• [O que fazer]
**a)** Diga se cada afirmação abaixo está de acordo com a reportagem sobre o cineteatro São José. Responda sim ou não e cite as palavras da reportagem que decidem cada caso.
(i) O cineteatro São José fica a 380 km do Recife.
(ii) O prédio do cineteatro pertence à prefeitura.
(iii) A comissão atual recebeu bem a proposta da prefeitura.
**b)** Responda com base na reportagem sobre o cineteatro São José:
(i) Qual é a única sala de cinema em todo o Sertão do Pajeú?
(ii) Quem forma a comissão atual?
(iii) O que a prefeitura propôs à diocese?
**c)** Copie da reportagem sobre o cineteatro São José o trecho que abre com as palavras que contêm "O cineteatro São" e fecha com "ambas as partes.".

• [Trecho selecionado]
^^^^^^^^^^^^^^^^
Disputa pelo cinema do Pajeú

flip162Afogados da Ingazeira // Cineteatro São José virou ponto de discórdia entre Diocese, Prefeitura e a atual gestão

Paulo Rebêlo
Diario de Pernambuco
26.abril.2009

O cineteatro São José, em Afogados da Ingazeira, a 380 km do Recife, é a única sala de cinema em todo o Sertão do Pajeú. Patrimônio histórico e cultural do município, o espaço tem gerado atrito entre a prefeitura, a igreja e a comissão responsável pela gerência do cinema. O prédio onde se localiza o cineteatro pertence à Diocese da região do Pajeú e é cedido à comissão gestora por meio de comodato renovado, historicamente, por ambas as partes.

Ciente de que o último contrato havia acabado, a prefeitura enviou, há menos de um mês, proposta à diocese para se tornar co-gestora. A comissão atual, formada por Marcos Antônio, Evanildo Mariano e Carlos Gomes, não gostou nem um pouco da ideia. Teve receio de perder a coordenação do local. A polêmica instaurou-se em Afogados da Ingazeira, sobretudo porque o administrador diocesano, Monsenhor João Carlos Acioly Paz, resolveu aprovar a sugestão da prefeitura logo de início. Até cidades vizinhas ofereceram espaço paraum novo cineteatro, caso o cinema São José deixasse de existir.
^^^^^^^^^^^^^^^^
• [Itens]
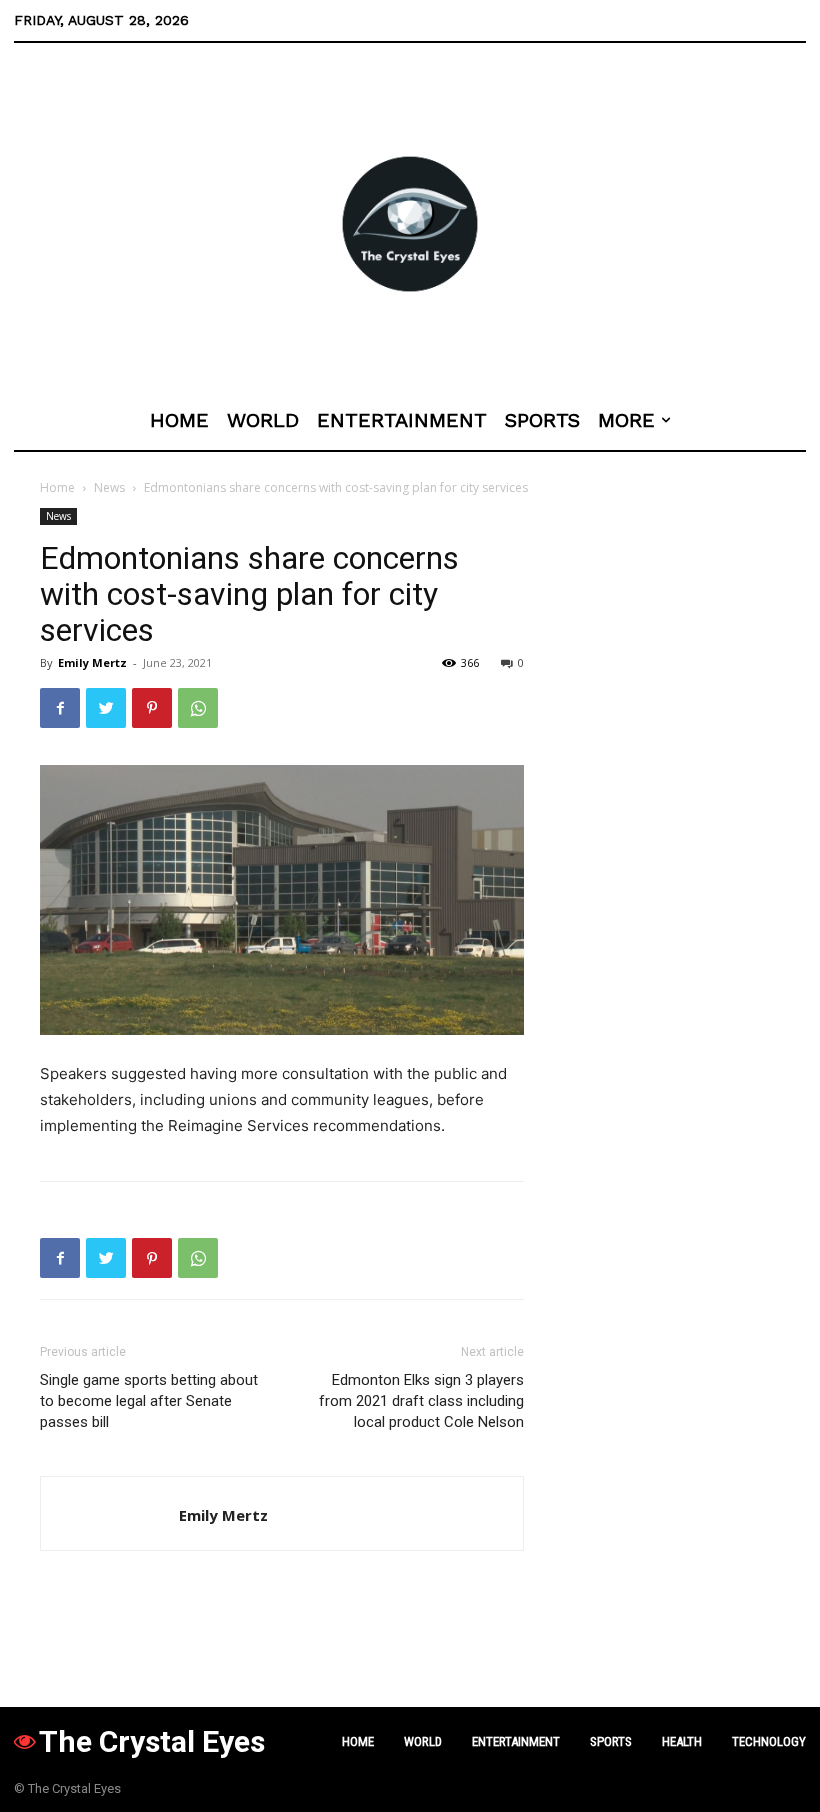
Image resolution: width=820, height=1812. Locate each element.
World (423, 1741)
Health (682, 1741)
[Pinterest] (152, 708)
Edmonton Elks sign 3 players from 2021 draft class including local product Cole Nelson (421, 1401)
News (109, 487)
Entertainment (516, 1741)
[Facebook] (60, 708)
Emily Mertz (92, 662)
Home (57, 487)
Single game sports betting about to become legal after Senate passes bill (149, 1401)
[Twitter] (106, 708)
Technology (769, 1741)
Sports (611, 1741)
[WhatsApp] (198, 708)
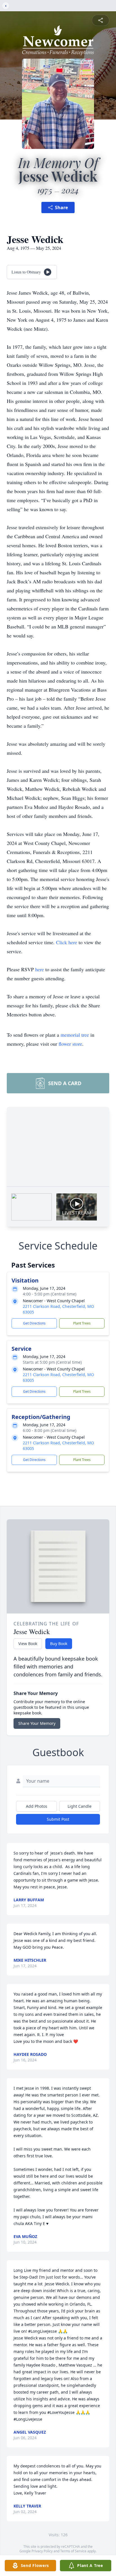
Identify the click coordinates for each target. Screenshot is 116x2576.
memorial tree (75, 1034)
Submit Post (58, 1819)
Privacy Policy (42, 2551)
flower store (70, 1043)
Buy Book (58, 1643)
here (40, 969)
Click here (67, 942)
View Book (27, 1643)
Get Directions (34, 1323)
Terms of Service (73, 2551)
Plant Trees (82, 1323)
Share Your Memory (36, 1723)
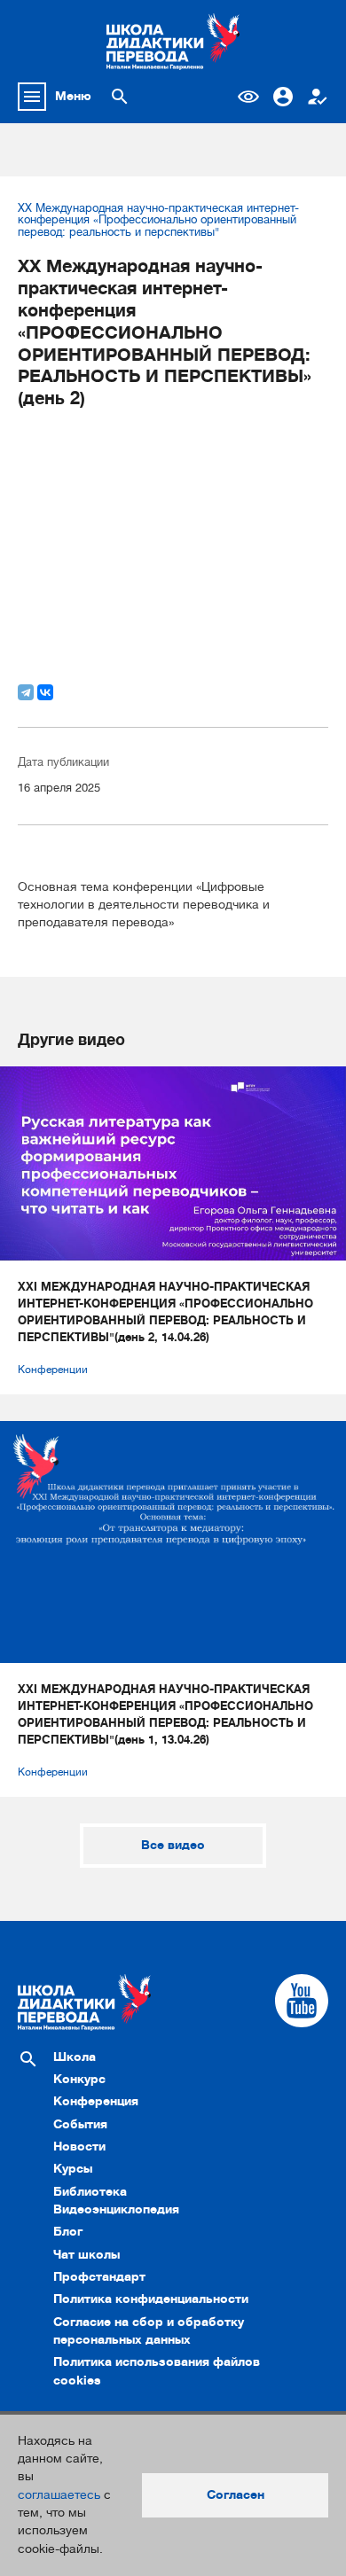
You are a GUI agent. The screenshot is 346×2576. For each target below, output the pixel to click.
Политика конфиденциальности (150, 2299)
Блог (68, 2231)
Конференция (95, 2101)
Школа (74, 2057)
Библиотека (90, 2191)
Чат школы (86, 2254)
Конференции (53, 1369)
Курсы (72, 2168)
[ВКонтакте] (45, 692)
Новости (79, 2146)
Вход (283, 96)
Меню (73, 96)
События (80, 2124)
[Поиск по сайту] (119, 96)
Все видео (173, 1845)
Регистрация (317, 96)
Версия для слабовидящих (248, 96)
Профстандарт (99, 2276)
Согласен (235, 2495)
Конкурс (79, 2079)
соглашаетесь (59, 2495)
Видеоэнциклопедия (116, 2209)
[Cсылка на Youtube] (301, 2000)
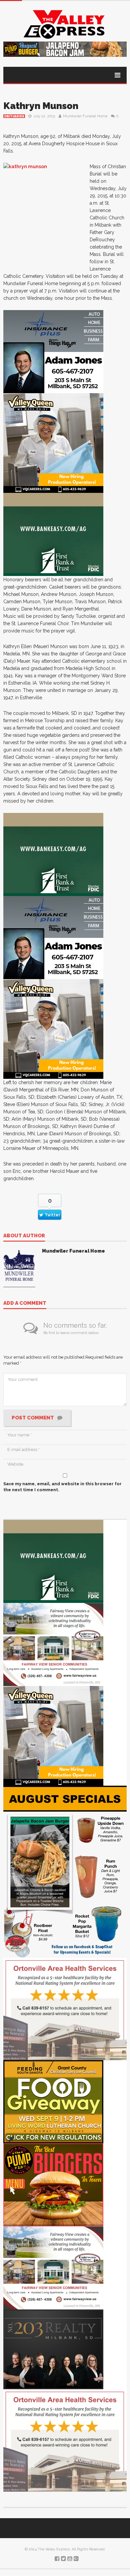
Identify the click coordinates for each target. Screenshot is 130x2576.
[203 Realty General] (53, 2348)
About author (24, 1236)
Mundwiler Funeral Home (85, 116)
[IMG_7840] (65, 1871)
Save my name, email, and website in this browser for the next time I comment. (62, 1486)
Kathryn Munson (40, 105)
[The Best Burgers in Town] (53, 2184)
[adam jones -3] (53, 351)
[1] (53, 442)
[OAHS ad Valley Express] (65, 2008)
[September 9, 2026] (53, 2101)
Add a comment (24, 1303)
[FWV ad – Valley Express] (53, 1643)
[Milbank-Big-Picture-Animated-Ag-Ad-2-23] (53, 533)
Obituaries (14, 116)
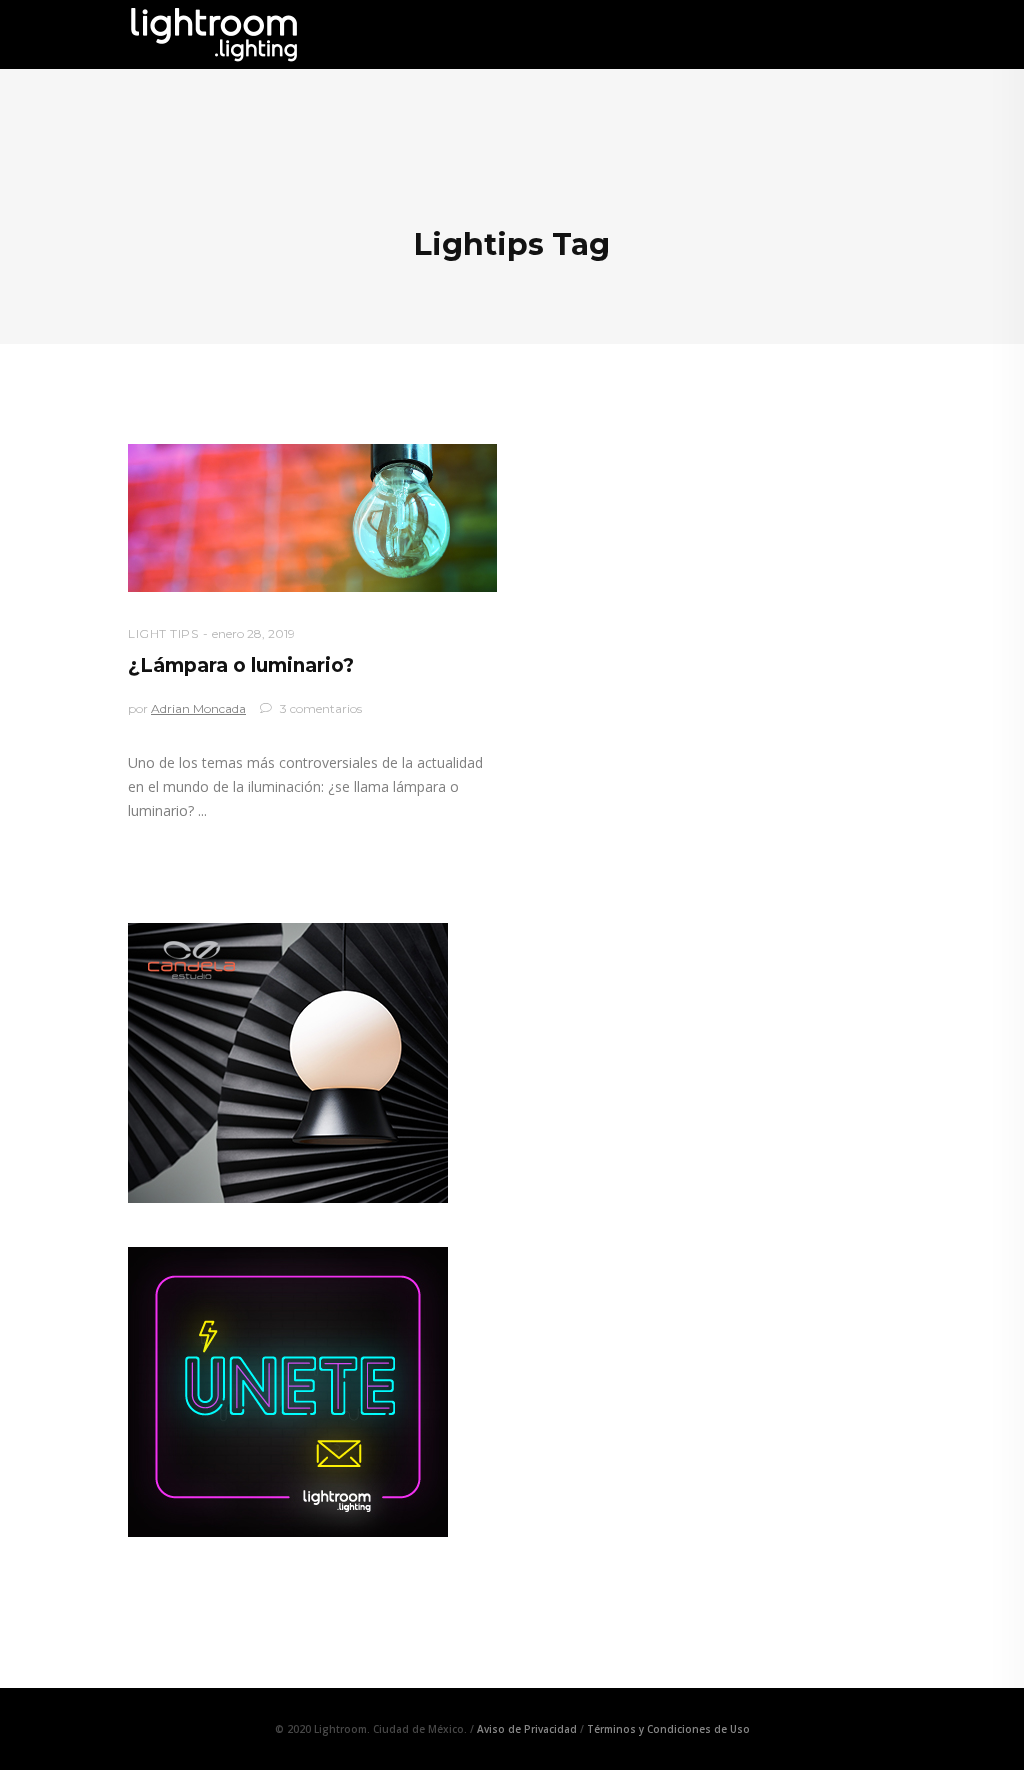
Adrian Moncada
^^^^^^^^^^^^^^^^
• [Respostas]
**a)**
(i) Sim: "a 380 km do Recife".
(ii) Não: "pertence à Diocese da região do Pajeú".
(iii) Não: "não gostou nem um pouco da ideia".

**b)**
(i) O cineteatro São José, em Afogados da Ingazeira.
(ii) Marcos Antônio, Evanildo Mariano e Carlos Gomes.
(iii) Tornar-se co-gestora do cineteatro.

**c)**
O cineteatro São José, em Afogados da Ingazeira, a 380 km do Recife, é a única sala de cinema em todo o Sertão do Pajeú. Patrimônio histórico e cultural do município, o espaço tem gerado atrito entre a prefeitura, a igreja e a comissão responsável pela gerência do cinema. O prédio onde se localiza o cineteatro pertence à Diocese da região do Pajeú e é cedido à comissão gestora por meio de comodato renovado, historicamente, por ambas as partes.